PROBLEM REQUIREMENTS. Going through the listing below, tally the lines that contain the word "dimensions" and give only that figure.

SUPPLIED RECORDS.
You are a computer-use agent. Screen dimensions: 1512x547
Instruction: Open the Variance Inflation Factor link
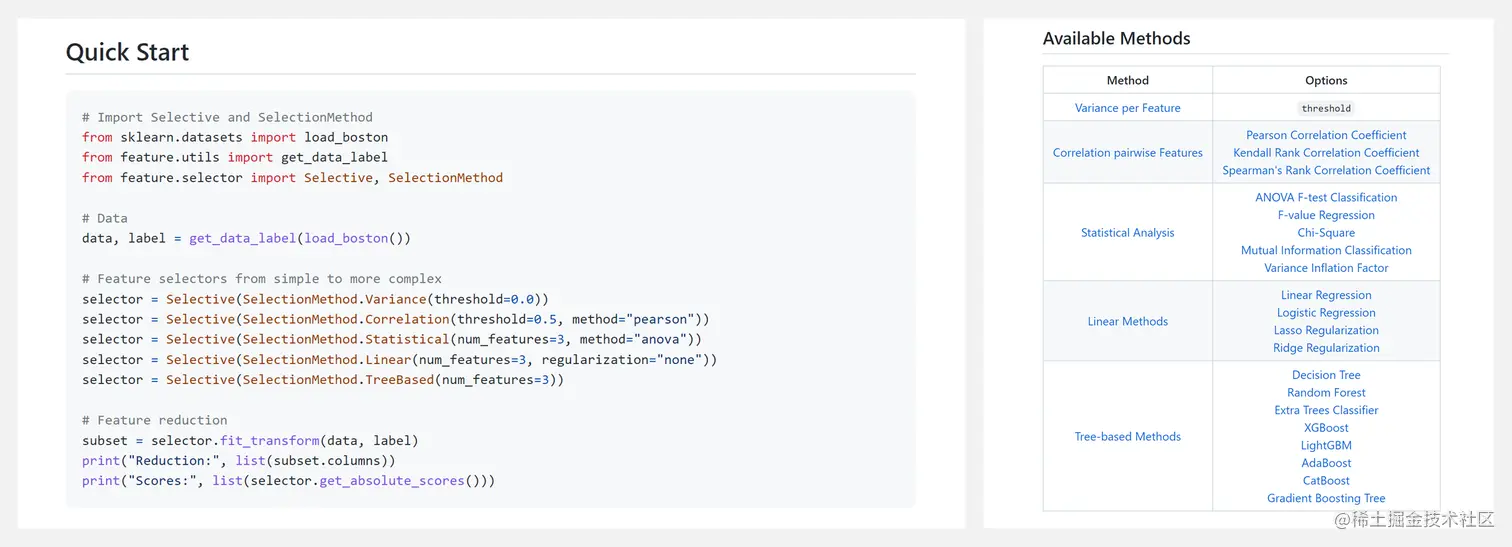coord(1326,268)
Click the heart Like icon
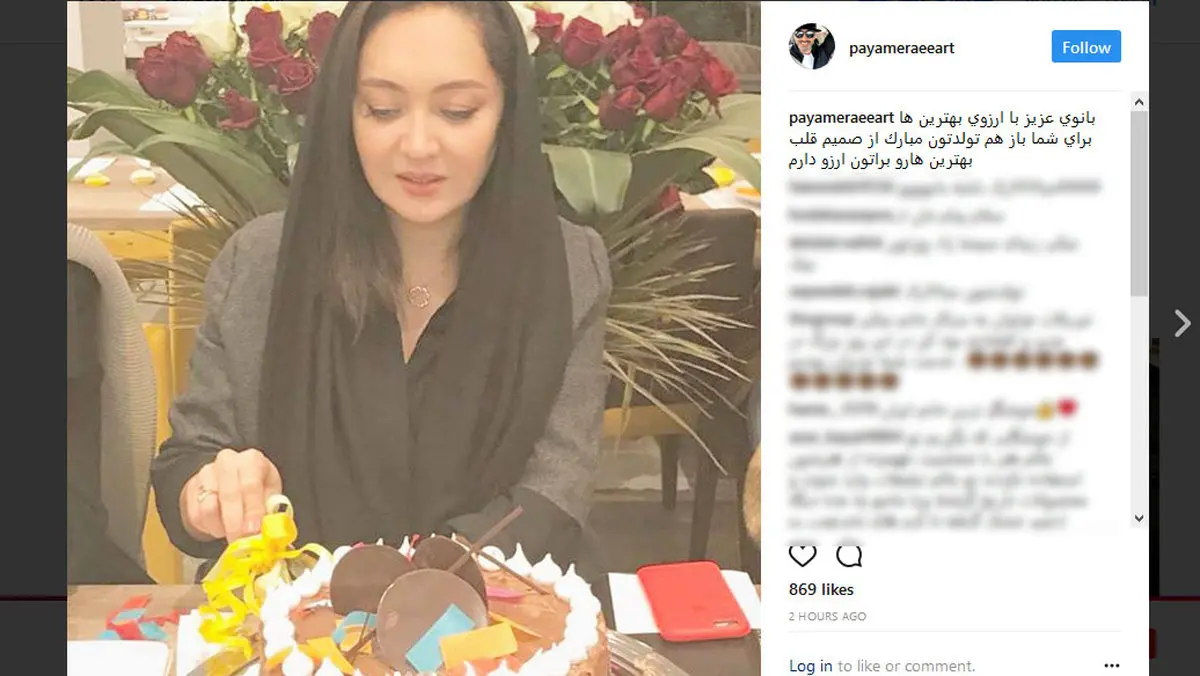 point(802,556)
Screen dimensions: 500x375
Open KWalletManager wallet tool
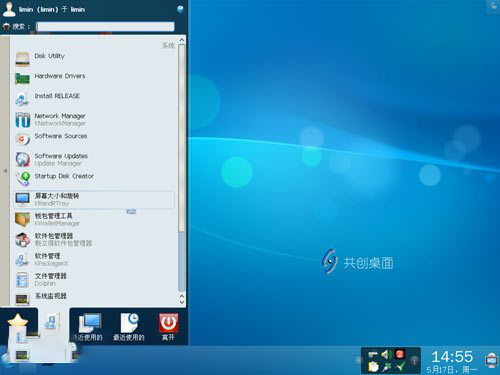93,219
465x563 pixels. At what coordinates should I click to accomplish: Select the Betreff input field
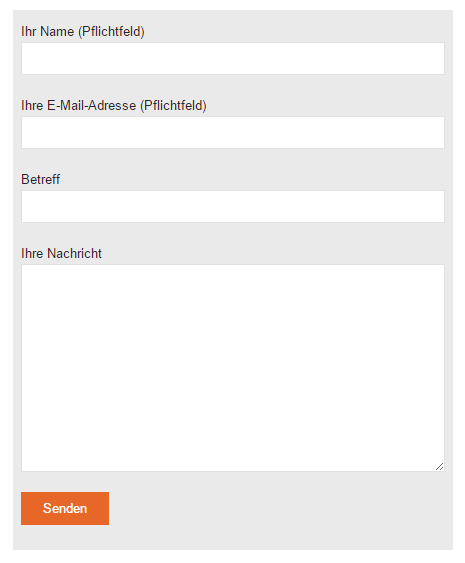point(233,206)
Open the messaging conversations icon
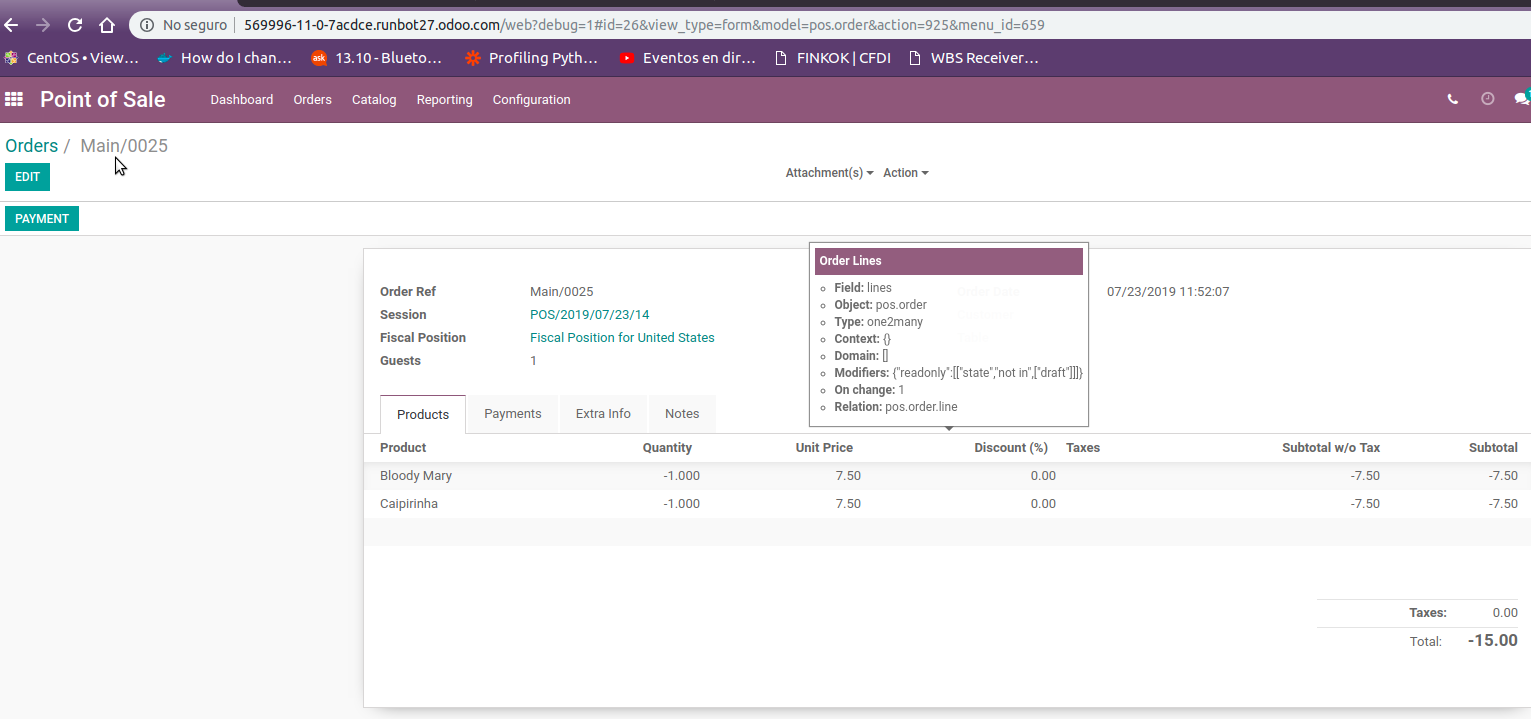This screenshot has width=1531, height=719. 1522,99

OUTPUT BELOW. 2